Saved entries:
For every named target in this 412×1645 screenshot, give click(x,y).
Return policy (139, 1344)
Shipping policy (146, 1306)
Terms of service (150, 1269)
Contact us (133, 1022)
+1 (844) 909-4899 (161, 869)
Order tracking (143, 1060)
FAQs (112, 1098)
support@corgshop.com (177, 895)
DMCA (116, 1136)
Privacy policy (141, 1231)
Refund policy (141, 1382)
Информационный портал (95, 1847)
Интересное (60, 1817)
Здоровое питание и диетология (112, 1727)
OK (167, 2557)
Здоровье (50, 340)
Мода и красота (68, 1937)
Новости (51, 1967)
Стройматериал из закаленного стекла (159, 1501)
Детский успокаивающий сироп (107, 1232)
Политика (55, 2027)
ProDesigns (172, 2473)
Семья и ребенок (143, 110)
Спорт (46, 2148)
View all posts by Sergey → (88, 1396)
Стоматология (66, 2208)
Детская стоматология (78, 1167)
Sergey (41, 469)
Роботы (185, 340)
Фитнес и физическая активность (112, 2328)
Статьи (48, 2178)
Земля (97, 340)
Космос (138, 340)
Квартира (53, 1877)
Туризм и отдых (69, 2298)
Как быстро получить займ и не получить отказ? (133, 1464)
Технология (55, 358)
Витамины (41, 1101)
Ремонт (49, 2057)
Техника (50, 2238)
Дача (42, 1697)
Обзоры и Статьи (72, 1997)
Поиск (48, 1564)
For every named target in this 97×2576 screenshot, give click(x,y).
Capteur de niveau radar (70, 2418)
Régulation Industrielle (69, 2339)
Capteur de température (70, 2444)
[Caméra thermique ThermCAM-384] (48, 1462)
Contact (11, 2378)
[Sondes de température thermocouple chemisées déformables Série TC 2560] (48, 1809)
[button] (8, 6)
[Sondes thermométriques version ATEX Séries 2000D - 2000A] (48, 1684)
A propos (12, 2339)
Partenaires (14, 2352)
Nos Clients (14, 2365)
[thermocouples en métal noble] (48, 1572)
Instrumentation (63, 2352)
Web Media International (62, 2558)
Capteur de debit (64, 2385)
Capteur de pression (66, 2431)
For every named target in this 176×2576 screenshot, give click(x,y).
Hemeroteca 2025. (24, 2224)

Problem details: Your output should consist only of the lines from the one containing "Partenaires (14, 2352)" to the end of the records above, each retyped exactly.

Response:
Partenaires (14, 2352)
Nos Clients (14, 2365)
[thermocouples en métal noble] (48, 1572)
Instrumentation (63, 2352)
Web Media International (62, 2558)
Capteur de debit (64, 2385)
Capteur de pression (66, 2431)
For every named target in this 176×2576 screenshot, give click(x,y).
Hemeroteca 2025. (24, 2224)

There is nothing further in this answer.